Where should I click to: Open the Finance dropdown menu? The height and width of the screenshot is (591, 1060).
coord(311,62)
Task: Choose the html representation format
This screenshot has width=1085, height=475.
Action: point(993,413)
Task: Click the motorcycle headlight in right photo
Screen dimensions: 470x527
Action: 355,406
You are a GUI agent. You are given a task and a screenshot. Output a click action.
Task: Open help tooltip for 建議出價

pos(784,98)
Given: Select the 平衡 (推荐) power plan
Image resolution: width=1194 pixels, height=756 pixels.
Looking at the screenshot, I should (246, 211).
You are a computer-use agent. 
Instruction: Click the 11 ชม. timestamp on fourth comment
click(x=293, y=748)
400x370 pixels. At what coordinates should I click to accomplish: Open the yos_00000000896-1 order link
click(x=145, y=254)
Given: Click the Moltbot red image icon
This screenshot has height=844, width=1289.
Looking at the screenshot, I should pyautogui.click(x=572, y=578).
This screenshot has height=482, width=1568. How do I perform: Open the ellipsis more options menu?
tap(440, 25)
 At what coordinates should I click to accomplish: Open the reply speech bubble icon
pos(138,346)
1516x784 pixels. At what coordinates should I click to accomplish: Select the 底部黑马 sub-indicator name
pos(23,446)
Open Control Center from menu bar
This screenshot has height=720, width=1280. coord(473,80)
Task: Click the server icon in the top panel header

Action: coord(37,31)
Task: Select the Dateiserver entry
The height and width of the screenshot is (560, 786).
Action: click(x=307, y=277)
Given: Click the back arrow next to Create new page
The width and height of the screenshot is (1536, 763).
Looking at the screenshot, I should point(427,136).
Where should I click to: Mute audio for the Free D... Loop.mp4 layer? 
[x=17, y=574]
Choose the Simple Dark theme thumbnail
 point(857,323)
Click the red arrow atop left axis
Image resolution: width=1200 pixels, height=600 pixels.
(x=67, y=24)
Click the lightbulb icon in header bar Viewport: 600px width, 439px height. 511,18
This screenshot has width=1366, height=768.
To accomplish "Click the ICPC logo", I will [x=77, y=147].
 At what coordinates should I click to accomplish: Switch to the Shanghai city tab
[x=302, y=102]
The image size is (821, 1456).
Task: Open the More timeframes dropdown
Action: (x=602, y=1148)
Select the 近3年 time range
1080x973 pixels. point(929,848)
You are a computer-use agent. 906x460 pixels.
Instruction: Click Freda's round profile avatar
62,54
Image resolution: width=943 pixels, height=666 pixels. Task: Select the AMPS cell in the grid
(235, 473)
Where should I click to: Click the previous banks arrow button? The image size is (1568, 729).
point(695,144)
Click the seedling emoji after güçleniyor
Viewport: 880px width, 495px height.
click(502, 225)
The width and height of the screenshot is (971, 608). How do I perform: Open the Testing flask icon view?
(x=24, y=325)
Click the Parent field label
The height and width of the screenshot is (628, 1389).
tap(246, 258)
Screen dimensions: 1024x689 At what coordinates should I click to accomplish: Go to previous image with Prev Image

▶ **What the exercise asks**: The line containing "Task: Click the motorcycle" marks the end: copy exactly every line from the top of the data above down to it, that line included.

▶ **Result below**:
Where should I click to: Open the Finance dropdown menu? The height and width of the screenshot is (591, 1060).
coord(311,62)
Task: Choose the html representation format
This screenshot has width=1085, height=475.
Action: point(993,413)
Task: Click the motorcycle headlight in right photo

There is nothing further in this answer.